:: What this exercise asks ::
a: According to the chaos engineering article, in what year did Netflix ship Chaos Monkey?
b: Quote the stretch of the chaos engineering article from "Netflix shipped Chaos" through "with automated remediation.".
c: Write the next part of the chaos engineering article, picking up after its final sentence.

:: Document passage ::

Writing · SRE for the Grid · Part 04

Chaos engineering for the grid: breaking things safely on purpose.

You call it storm drills. Netflix calls it chaos engineering. Same idea. Utilities have been doing this for decades on physical infrastructure and just haven't formalized it yet.

Adam BrownAuthor
13 minReading time
Mar 25, 2026Published
Part 4 of 7SRE for the Grid

You call it storm drills. Netflix calls it chaos engineering. Both are the same idea: deliberately inject controlled failures to prove your system can handle them. Utilities have been doing this for decades on physical infrastructure. They just haven't formalized it the way tech companies have.

Netflix shipped Chaos Monkey in 2010 — a tool that randomly killed virtual machines in production to force teams to design for resilience. The idea was simple and counterintuitive: if you want a system that survives failure, practice failing. The chaos-engineering tools market reached about $6 billion in 2024 (SkyQuest Technology) and is projected to hit $40 billion by 2033. A Forrester Consulting study found 245% ROI on resilience investments that included chaos engineering. Organizations running formal chaos programs commonly report 40-60% reductions in mean time to repair, with some reaching 70% when combined with automated remediation.

:: Given information ::
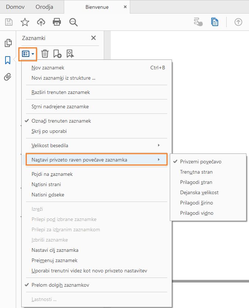Click 'Natisni strani' menu entry
249x308 pixels.
tap(46, 184)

:: Responses in order ::
a: 2010

b:
Netflix shipped Chaos Monkey in 2010 — a tool that randomly killed virtual machines in production to force teams to design for resilience. The idea was simple and counterintuitive: if you want a system that survives failure, practice failing. The chaos-engineering tools market reached about $6 billion in 2024 (SkyQuest Technology) and is projected to hit $40 billion by 2033. A Forrester Consulting study found 245% ROI on resilience investments that included chaos engineering. Organizations running formal chaos programs commonly report 40-60% reductions in mean time to repair, with some reaching 70% when combined with automated remediation.

c:
Those numbers come from software. The principles apply directly to physical infrastructure, and utilities already do more chaos engineering than they realize.

§ 01Five principles, grid-translated

The discipline rests on five principles, originally codified by Netflix engineers and now widely adopted. Each one has a direct analog in grid operations.

Build a hypothesis around steady state

Define what "normal" looks like before you break anything. For a grid, that means baseline voltage profiles, frequency stability, feeder load balance, SCADA response times. If you don't know what normal looks like, you can't measure how your system responds to stress.

Vary real-world events

Test with realistic failures, not contrived ones. A transformer doesn't fail in a vacuum. It fails during a heat wave, when load is at peak and a nearby generating unit just tripped offline. Good chaos experiments layer conditions the way real incidents do.

Run experiments in production

Staging environments never perfectly replicate production. The most valuable learning comes from testing the actual system under actual conditions. For grids, that means moving beyond tabletop exercises toward controlled experiments on live infrastructure, with appropriate safeguards.

Automate experiments to run continuously

One-off tests find point-in-time issues. Continuous, automated testing finds regressions. Every firmware update, every new DER interconnection, every seasonal load change can introduce new failure modes. Continuous testing catches them before customers do.

Minimize blast radius

Start small. Contain the damage. Every experiment needs an abort trigger and a rollback plan. In grid ops that means starting in digital twins, graduating to microgrids, and only then touching production feeders. Never test on infrastructure you can't isolate.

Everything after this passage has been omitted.